The USPSTF recommends screening for osteoporosis with bone measurement testing to prevent osteoporotic fractures in women 65 years and older and

postmenopausal women younger than 65 years who are at increased risk of osteoporosis, as determined by a formal clinical risk assessment tool. (https://jamanetwork.com/journals/jama/fullarticle/ 2685995. Last accessed October 15, 2024.) Strength of Recommendation : B (There is high certainty that the net benefit is moderate or there is moderate certainty that the net benefit is moderate to substantial.) TREATMENT The challenge for physicians and other clinicians is to diagnose, prevent, and treat osteoporosis before fractures occur.
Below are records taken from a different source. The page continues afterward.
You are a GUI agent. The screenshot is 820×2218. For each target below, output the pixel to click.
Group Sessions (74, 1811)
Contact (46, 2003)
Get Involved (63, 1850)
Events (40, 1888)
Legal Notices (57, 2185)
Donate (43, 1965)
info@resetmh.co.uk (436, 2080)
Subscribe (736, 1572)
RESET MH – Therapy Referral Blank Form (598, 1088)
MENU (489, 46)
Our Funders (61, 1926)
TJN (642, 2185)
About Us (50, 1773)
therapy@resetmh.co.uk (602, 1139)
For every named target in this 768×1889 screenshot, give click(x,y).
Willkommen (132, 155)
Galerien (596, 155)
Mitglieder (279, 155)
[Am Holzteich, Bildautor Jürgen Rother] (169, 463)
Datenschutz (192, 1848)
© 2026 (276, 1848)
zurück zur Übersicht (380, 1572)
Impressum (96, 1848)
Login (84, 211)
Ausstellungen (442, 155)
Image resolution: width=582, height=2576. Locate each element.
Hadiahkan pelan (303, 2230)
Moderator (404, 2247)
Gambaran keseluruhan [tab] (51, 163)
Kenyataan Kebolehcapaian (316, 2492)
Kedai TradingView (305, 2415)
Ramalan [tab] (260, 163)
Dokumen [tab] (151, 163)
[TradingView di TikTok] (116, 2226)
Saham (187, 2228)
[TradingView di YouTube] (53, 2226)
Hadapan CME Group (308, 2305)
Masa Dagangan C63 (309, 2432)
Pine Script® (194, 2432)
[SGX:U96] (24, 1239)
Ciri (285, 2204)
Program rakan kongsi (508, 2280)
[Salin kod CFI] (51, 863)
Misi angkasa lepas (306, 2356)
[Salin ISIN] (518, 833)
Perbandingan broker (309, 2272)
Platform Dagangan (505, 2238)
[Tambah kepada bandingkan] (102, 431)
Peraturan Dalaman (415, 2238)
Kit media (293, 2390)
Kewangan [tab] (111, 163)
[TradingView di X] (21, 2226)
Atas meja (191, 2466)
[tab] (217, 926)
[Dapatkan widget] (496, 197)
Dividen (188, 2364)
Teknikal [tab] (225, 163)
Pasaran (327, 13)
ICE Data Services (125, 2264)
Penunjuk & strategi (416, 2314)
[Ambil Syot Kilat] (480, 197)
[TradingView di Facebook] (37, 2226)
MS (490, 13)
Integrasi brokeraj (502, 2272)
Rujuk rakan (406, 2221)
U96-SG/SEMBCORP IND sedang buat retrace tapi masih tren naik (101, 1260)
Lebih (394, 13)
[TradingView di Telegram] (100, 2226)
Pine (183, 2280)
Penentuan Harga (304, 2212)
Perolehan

However, several studies have indicated that there has been a failure in the United States to apply preventive and treatment measures to many individuals at risk for bone disease [23]. For example, the use of BMD testing in this at-risk population has been estimated to be as low as 3%; calcium and vitamin D supplementation has been recommended to only 11% to 14% of this population; and antiresorptive therapy has been recommended for only 12% to 16% of this population [52; 53]. Additionally, Medicare cuts in reimbursement for DXA services (initiated in 2007) led to a decline in office-based provision of DXA services, a decline in retail prescriptions for osteoporosis therapies, and a decline in restarting drug therapy after an extended gap in treatment, despite a 2.6% increase in the U.S. population aged 65 years and older [54; 55; 56]. One retrospective analysis found a significant association between Medicare reimbursement reductions and decreased use of BMD testing in female Medicare beneficiaries who had no supplemental private health insurance [57].